Rich's co-worker Kim has a birthday tommorrow so I made her a gloriously bright lemon cake (left) to keep my cake baking skill sharp. And tonight's dinner are thick rib pork chops, bone in, with sauteed kale and pureed (mashed) parsnips....
Later. End of day. It's been a long one. Dinner turned out great, pork chops came out with a great savory crust while remaining moist and flavorful. Didn't quite have enough parsnips or kale so I supplemented the parsnips with white carrots from the CSA and the kale with some apple, also from the CSA. Both were delicious. Dinner was late though, I never remember that the first time I make anything always takes longer than I think it will.
I am tired enough now that I wonder why I do it. Surely someone in my current physical state could find something better to do with his spare time than heat egg yolks, sugar and lemon juice to 170 degrees to make lemon curd or rub salt into pork chops. I don't guess I know the answer. Mark Twain once noted that work is anything a body is obliged to do and play is anything a body is not obliged to do. Well unless we are wealthy enough to hire a cook or to go out to eat for every meal, all of us are obliged to cook sometime so cooking, food preparation, will always be "work" from some perspective - including mine.
But even as its work, for me its the sort of work that is about 180 degrees away from my weekday job, which frankly involves a lot of gathering of information, processing it with my little gray cells (as perhaps Hercule Poirot) and spitting it back out again. By contrast today I have practiced chemistry to give me a cake with a tight crumb and satiny softness, physics in getting egg whites to whip up correctly in the cake frosting, and still more chemistry in getting salt rubbed onto the surface of a pork chop to flavor the whole chop. Plus I have worked with my hands, been standing instead of sitting and have had the added satisfaction of having someone else eat what I have prepared and moan in appreciation. That seems like a pretty good trade to me. Besides, if you are going to cook anyway, why not do it right?
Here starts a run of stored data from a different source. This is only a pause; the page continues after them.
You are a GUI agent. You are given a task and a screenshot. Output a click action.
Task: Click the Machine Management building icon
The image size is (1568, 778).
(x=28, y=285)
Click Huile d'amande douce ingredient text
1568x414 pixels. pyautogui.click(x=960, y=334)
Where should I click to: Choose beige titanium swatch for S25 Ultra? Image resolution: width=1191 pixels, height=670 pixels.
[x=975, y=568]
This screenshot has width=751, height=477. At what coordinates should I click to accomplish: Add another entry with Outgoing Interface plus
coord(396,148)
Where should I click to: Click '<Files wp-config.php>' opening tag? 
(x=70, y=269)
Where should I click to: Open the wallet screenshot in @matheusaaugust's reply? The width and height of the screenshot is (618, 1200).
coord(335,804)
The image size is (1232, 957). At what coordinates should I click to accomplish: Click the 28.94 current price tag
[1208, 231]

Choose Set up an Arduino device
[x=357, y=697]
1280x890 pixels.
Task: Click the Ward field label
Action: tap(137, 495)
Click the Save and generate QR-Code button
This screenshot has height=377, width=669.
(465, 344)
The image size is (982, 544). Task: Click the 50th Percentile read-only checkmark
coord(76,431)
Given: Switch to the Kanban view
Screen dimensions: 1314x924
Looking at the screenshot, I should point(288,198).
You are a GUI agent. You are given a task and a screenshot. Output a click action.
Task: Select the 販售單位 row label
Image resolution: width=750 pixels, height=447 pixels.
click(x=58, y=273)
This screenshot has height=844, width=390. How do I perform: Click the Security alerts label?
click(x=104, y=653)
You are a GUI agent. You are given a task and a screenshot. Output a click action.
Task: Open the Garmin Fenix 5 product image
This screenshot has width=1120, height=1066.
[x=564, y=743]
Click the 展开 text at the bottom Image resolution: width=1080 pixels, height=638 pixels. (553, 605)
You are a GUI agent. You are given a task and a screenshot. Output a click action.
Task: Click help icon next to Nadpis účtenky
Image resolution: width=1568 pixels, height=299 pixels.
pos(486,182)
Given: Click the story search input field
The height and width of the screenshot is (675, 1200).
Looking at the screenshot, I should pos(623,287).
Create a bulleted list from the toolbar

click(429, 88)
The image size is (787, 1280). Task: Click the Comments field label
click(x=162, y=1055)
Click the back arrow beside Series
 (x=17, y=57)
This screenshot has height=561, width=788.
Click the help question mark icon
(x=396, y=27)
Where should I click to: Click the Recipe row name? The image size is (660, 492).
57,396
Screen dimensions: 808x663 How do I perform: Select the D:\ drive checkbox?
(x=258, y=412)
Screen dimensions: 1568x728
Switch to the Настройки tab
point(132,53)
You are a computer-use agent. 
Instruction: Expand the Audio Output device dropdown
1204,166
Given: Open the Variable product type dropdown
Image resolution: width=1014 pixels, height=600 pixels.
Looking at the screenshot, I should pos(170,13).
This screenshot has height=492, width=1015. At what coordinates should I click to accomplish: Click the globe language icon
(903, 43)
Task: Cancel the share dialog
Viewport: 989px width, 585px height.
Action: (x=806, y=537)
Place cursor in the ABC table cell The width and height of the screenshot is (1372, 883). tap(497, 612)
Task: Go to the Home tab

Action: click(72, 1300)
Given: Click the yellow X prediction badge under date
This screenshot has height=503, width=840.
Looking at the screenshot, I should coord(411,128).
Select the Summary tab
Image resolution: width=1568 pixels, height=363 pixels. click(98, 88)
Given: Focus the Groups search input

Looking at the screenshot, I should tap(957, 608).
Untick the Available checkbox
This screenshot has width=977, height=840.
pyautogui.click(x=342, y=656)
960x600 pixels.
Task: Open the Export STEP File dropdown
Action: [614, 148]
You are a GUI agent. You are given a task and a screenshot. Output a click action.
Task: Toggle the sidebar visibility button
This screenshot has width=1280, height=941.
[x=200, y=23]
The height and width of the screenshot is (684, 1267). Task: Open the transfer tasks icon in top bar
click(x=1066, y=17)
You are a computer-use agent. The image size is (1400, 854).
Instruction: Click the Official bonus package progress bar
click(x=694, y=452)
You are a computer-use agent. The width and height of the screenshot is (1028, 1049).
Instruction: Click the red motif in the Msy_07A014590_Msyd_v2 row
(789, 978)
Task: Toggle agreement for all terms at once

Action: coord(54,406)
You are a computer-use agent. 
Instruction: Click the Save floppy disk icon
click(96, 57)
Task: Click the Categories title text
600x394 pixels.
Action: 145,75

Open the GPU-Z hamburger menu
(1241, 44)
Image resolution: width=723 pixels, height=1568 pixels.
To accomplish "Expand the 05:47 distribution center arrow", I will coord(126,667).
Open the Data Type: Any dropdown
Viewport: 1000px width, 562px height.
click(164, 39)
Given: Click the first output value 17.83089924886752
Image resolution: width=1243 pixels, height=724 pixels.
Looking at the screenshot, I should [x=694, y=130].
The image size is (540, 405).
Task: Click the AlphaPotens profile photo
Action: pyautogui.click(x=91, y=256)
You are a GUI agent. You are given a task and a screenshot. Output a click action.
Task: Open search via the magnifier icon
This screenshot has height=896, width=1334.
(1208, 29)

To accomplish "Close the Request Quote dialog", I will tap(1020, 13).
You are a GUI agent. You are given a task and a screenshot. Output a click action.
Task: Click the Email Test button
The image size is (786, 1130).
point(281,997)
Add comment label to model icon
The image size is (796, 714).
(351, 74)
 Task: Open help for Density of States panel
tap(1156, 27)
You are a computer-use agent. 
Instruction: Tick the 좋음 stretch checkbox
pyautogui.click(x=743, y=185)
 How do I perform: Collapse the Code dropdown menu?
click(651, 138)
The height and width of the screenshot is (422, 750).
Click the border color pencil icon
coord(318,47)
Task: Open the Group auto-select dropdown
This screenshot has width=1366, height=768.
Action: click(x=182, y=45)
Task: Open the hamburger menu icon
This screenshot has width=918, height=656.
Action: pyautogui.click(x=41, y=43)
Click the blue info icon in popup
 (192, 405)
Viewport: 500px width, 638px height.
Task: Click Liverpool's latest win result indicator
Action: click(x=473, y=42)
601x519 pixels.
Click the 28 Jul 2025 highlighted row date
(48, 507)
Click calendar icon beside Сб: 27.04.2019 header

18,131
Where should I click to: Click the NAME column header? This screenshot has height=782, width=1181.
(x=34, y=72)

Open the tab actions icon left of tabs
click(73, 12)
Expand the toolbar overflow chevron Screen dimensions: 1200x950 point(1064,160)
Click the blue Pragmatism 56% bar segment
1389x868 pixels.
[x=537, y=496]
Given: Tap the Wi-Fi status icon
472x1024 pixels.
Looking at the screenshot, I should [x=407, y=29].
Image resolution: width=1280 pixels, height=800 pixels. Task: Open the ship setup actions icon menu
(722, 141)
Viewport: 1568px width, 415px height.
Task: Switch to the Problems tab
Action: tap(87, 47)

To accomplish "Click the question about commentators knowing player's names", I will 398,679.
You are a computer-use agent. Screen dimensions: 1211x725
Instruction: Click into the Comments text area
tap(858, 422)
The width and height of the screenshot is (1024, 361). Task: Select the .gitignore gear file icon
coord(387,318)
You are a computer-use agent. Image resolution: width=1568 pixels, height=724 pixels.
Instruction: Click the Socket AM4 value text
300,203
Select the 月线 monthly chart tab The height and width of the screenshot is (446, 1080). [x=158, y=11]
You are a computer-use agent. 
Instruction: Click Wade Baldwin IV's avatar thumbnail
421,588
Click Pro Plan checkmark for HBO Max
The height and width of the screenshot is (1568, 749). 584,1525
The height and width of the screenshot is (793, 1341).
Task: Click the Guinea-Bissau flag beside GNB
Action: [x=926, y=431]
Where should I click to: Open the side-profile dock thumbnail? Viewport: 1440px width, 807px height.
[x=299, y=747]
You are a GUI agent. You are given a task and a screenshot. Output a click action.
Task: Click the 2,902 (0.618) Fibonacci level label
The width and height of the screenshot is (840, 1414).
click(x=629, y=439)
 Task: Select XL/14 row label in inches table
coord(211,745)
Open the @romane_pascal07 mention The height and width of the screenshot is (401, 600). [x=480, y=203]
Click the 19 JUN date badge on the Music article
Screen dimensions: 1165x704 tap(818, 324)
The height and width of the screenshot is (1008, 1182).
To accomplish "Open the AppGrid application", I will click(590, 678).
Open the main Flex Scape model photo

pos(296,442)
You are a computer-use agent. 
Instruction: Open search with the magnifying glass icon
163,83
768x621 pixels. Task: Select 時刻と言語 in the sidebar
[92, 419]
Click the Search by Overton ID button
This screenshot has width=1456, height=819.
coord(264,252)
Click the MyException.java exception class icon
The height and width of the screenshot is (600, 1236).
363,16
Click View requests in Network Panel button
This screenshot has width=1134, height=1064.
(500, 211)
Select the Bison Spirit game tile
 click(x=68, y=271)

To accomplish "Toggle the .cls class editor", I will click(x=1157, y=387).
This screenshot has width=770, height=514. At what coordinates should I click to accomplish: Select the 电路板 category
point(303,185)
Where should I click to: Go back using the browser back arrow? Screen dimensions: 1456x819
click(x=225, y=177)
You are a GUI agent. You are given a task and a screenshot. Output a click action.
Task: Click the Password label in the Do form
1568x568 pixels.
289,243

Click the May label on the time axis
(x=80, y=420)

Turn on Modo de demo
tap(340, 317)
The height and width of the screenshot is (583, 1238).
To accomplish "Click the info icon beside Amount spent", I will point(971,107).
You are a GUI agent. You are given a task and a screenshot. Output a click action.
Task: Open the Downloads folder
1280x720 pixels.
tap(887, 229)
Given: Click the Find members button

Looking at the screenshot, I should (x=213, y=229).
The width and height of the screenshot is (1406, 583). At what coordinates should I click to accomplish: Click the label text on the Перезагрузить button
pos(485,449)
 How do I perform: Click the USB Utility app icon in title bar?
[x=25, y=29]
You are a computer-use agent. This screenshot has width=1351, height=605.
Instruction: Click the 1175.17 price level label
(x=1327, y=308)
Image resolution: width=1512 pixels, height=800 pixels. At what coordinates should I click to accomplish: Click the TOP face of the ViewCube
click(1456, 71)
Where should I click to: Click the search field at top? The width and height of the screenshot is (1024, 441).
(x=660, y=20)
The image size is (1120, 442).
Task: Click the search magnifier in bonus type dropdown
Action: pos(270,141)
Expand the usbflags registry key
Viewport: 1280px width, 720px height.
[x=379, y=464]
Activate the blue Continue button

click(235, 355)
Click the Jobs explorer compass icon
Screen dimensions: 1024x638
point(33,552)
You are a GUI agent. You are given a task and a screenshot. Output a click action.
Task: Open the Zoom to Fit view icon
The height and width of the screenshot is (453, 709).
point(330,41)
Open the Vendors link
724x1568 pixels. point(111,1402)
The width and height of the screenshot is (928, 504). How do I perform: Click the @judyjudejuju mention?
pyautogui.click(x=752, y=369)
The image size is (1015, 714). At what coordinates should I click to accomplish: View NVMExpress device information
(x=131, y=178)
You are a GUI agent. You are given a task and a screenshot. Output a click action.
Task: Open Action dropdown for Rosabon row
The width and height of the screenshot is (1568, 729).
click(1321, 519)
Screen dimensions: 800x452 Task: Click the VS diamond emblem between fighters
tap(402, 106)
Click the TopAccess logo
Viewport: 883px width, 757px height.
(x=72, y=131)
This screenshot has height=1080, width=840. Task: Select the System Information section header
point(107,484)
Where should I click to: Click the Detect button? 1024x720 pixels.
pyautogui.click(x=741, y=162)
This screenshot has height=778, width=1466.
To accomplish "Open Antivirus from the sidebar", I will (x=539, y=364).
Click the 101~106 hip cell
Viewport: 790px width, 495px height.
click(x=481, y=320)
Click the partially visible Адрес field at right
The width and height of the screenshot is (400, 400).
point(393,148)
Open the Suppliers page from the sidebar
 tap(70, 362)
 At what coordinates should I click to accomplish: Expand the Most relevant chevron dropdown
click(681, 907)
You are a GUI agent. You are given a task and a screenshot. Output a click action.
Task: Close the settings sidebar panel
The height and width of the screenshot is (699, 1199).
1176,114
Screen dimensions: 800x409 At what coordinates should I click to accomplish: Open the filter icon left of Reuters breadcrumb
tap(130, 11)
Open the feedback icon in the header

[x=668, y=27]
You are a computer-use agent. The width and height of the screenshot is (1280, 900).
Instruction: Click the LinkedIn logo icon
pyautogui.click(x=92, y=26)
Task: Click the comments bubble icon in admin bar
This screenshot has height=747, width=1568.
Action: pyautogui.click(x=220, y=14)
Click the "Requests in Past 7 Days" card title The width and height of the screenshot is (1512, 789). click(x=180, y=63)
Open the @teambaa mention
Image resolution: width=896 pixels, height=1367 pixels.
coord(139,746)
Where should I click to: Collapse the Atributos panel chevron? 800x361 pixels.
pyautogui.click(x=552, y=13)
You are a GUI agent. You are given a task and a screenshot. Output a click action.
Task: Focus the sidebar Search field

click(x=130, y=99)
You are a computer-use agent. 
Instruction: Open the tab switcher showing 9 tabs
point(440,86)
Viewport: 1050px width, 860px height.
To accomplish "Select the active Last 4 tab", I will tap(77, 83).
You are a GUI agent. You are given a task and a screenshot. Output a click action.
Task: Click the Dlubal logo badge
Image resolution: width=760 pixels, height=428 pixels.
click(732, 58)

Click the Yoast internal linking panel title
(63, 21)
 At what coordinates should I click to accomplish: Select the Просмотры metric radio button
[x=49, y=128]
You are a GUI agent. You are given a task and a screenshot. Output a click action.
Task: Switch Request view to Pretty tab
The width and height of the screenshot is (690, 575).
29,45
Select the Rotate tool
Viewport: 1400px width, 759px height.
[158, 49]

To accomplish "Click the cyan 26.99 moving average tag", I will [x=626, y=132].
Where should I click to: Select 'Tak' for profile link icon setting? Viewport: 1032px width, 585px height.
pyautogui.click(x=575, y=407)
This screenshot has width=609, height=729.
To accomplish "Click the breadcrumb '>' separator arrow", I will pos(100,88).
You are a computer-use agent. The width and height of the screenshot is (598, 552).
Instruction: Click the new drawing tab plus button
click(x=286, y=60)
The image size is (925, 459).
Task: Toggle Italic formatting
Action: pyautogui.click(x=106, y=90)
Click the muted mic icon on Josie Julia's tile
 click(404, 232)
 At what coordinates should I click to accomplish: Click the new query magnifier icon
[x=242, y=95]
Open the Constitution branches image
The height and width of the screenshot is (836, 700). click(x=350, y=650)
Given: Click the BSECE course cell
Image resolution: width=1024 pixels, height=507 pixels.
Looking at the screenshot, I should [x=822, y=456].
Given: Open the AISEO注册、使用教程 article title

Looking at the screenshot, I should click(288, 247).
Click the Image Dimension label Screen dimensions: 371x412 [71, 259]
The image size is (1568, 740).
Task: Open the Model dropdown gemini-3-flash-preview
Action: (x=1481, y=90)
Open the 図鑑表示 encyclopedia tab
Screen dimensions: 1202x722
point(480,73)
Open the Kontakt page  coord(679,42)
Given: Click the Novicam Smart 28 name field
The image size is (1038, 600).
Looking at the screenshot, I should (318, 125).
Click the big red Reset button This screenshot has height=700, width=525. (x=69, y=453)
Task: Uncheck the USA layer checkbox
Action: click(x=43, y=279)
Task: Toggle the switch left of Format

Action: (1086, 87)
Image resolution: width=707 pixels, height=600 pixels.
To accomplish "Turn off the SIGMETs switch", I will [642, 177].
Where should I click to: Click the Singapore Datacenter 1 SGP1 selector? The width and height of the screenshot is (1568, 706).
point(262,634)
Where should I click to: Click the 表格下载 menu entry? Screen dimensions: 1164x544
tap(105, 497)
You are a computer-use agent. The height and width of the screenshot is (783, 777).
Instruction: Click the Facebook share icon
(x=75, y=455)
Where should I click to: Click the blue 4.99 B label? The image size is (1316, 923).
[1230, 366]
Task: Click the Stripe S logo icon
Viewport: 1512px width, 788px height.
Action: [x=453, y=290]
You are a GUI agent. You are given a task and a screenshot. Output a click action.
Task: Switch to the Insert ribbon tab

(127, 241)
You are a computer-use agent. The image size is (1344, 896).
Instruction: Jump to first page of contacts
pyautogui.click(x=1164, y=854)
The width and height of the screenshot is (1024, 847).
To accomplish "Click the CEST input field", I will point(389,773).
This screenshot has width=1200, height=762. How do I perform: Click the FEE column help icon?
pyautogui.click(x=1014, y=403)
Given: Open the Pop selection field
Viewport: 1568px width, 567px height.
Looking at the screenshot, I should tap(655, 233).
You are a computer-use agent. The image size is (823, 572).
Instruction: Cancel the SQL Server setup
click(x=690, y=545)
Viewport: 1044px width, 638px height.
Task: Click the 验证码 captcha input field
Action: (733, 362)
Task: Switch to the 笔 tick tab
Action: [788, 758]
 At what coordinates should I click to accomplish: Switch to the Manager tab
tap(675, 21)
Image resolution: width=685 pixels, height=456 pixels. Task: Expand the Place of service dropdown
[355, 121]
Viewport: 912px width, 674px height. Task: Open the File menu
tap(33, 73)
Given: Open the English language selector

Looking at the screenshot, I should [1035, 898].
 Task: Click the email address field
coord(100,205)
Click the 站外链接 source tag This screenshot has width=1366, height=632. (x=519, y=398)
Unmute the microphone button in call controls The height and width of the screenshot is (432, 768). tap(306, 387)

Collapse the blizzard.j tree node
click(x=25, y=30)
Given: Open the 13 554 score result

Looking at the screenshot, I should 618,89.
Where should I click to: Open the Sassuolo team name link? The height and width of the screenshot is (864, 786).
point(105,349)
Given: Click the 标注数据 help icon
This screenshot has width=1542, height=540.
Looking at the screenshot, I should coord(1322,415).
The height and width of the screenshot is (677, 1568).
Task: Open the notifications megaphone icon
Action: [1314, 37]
One of pet peeves is Bisquick, the dry ingredient mixture you can buy in a box and use to make biscuits, pancakes or whatever. I mean, look at a list of ingredients in Bisquick. The ones you can pronounce are all readily available in your store for not a lot of money and do you really want to eat the ones you can't pronounce? And if you can buy a box of Bisquick, bring it home, follow its directions to make biscuits, you can make your own biscuits yourself without the mix. And you will teach yourself a new skill. And you might tempted next time to try something different with your biscuits and come out with something unique, completely yours and delicious. All because you decided to do your own cooking and not to just eat out of a box.
So, off the soapbox. Hope everyone had a good weekend and I will write more soon.